> **CONSIGNA 1**:
Según el texto sobre la gastronomía como arte, ¿qué obra de Riciotto Canudo le valió al cine el título de «séptimo arte»?

Siempre he defendido, aun a riesgo de ser condenado al ostracismo cultural, que la gastronomía merece sobradamente un lugar entre las grandes expresiones del arte; si el cine se ganó, a raíz del Manifiesto de las siete artes (1911) de Riciotto Canudo, el título de “séptimo arte”, la gastronomía encierra la sofisticación suficiente y el misterio requerido como para ocupar la octava posición en tan celebérrima lista. El arte es arte porque nos permite convertir la materia, inerte y prosaica, en pedazos de Cielo. Desde tiempos pretéritos, las obras de arte se han manifestado como participaciones de lo excelso, de lo absoluto, de lo imposible, y es en este carácter místico del arte donde precisamente reside su Belleza.
El ser humano se burla cruelmente de su animalidad por medio de la gastronomía. Sólo el homo sapiens se atreve a convertir en cultura la ingesta de alimentos, acto puramente fisiológico y carente de la más mínima sofisticación para el resto de animales. Desde mi humilde punto de vista, los restaurantes (entiéndanse los buenos) se revelan como templos en los que los hombres celebran la Vida y se ríen de la fatuidad de la muerte; los fogones son pinceles y las bandejas vitrinas de museo. Estoy seguro de que un solomillo de ternera con pimientos de Lodosa y patatas crujientes, regado con Valbuena Quinto Año puede conmover a los ángeles tanto como el Let´s do it, let´s fall in love de Cole Porter o el mejor cuento de Borges; y, para colmo, trae en sus vapores aromas de eternidad.

> **DATOS DEL EJERCICIO**:
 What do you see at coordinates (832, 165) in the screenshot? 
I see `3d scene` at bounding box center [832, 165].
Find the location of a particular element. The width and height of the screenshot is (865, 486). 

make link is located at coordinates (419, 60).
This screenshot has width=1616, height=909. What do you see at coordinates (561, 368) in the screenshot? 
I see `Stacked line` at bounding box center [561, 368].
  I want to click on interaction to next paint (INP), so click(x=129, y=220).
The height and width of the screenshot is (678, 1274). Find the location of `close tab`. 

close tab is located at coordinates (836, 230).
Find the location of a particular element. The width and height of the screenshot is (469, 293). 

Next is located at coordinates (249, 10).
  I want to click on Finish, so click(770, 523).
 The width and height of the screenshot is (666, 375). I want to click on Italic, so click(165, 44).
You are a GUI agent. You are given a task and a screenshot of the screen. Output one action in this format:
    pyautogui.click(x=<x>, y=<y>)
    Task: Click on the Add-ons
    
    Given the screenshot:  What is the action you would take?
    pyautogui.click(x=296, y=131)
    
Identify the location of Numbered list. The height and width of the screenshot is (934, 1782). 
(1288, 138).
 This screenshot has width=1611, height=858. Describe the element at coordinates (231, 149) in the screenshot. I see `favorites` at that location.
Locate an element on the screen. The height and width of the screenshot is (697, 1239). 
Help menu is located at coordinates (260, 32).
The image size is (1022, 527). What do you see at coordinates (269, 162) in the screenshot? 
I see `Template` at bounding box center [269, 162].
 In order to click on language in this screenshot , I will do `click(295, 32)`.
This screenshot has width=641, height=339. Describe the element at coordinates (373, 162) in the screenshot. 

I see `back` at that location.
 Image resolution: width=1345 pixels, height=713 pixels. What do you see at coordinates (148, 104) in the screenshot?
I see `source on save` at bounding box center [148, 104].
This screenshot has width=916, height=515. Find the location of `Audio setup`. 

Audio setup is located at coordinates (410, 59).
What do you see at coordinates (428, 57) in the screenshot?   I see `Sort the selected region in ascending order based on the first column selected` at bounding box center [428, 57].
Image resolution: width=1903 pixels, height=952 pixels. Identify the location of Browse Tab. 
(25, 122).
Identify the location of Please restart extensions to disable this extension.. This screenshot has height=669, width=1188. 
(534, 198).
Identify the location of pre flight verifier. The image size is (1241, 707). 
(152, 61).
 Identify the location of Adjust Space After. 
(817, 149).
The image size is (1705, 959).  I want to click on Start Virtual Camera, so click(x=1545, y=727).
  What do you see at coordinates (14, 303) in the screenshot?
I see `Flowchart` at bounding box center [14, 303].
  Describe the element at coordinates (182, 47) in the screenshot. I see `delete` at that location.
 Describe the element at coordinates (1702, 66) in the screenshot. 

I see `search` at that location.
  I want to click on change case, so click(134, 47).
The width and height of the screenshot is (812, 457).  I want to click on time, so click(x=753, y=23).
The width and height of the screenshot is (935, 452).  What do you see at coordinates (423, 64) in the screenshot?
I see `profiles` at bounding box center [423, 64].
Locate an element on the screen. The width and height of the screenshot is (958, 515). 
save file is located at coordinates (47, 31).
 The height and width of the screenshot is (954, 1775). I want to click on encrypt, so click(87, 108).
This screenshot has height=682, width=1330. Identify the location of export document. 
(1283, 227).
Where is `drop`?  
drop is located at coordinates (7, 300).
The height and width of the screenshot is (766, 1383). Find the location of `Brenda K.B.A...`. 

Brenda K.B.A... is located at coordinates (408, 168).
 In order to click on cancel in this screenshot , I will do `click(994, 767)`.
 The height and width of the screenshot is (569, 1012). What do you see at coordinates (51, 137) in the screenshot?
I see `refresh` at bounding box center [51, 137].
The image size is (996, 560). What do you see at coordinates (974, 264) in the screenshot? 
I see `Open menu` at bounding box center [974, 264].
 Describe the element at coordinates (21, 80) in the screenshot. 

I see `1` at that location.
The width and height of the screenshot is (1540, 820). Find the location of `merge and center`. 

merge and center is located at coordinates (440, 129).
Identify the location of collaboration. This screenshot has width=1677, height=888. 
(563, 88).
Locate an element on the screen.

> **CONSIGNA 2**:
Pasa a una lista JSON de cadenas, una por línea y sin las líneas en blanco, el tramo de los registros desde la línea que contiene «Identify the location of Numbered» hasta la que contiene «center [269, 162].», ambas incluidas.

> **RESPUESTA 1**:
El Manifiesto de las siete artes, de 1911.

> **RESPUESTA 2**:
[
  "Identify the location of Numbered list. The height and width of the screenshot is (934, 1782). ",
  "(1288, 138).",
  " This screenshot has width=1611, height=858. Describe the element at coordinates (231, 149) in the screenshot. I see `favorites` at that location.",
  "Locate an element on the screen. The height and width of the screenshot is (697, 1239). ",
  "Help menu is located at coordinates (260, 32).",
  "The image size is (1022, 527). What do you see at coordinates (269, 162) in the screenshot? ",
  "I see `Template` at bounding box center [269, 162]."
]